▸ Task instructions
Report all lines in the records that hold the string "status".

▸ Exercise inputs
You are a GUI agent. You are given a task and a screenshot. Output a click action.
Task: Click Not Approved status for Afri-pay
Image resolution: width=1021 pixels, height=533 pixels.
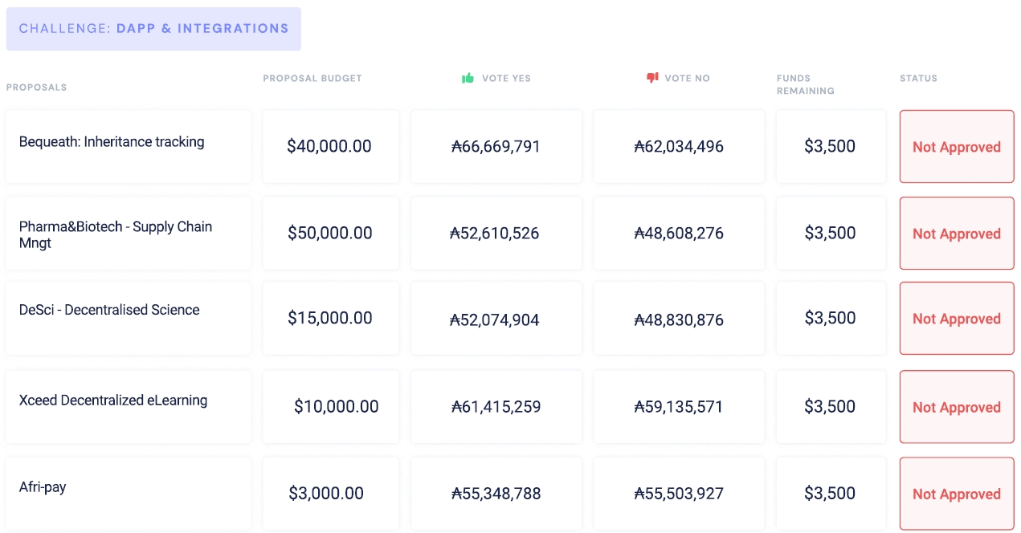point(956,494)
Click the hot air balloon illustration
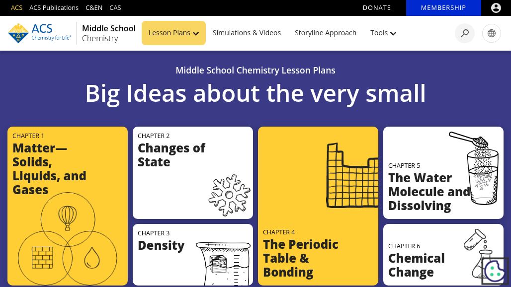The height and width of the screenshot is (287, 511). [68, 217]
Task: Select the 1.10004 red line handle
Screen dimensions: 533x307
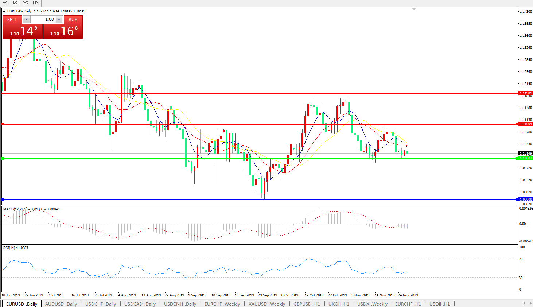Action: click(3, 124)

---

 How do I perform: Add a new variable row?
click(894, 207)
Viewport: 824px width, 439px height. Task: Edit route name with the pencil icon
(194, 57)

--

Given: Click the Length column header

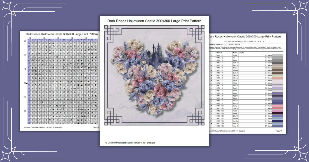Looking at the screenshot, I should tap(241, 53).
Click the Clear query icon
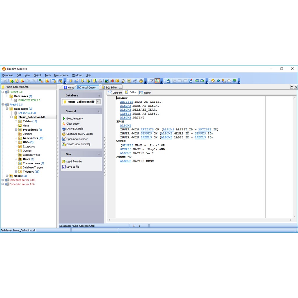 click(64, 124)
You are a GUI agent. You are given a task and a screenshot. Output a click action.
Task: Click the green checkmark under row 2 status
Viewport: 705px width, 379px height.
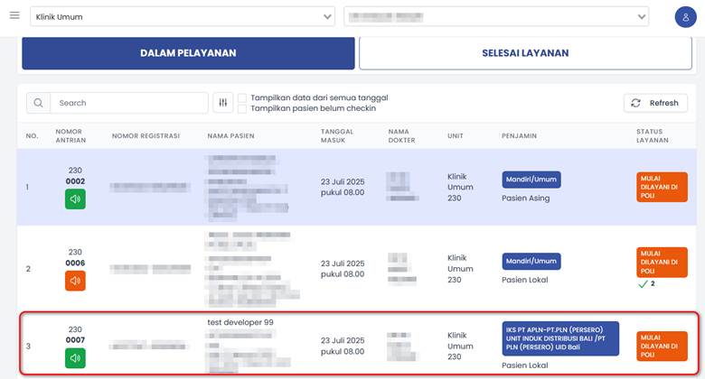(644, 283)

▸ Result
Task: Click Not Approved status for Afri-pay
Task: Click the green checkmark under row 2 status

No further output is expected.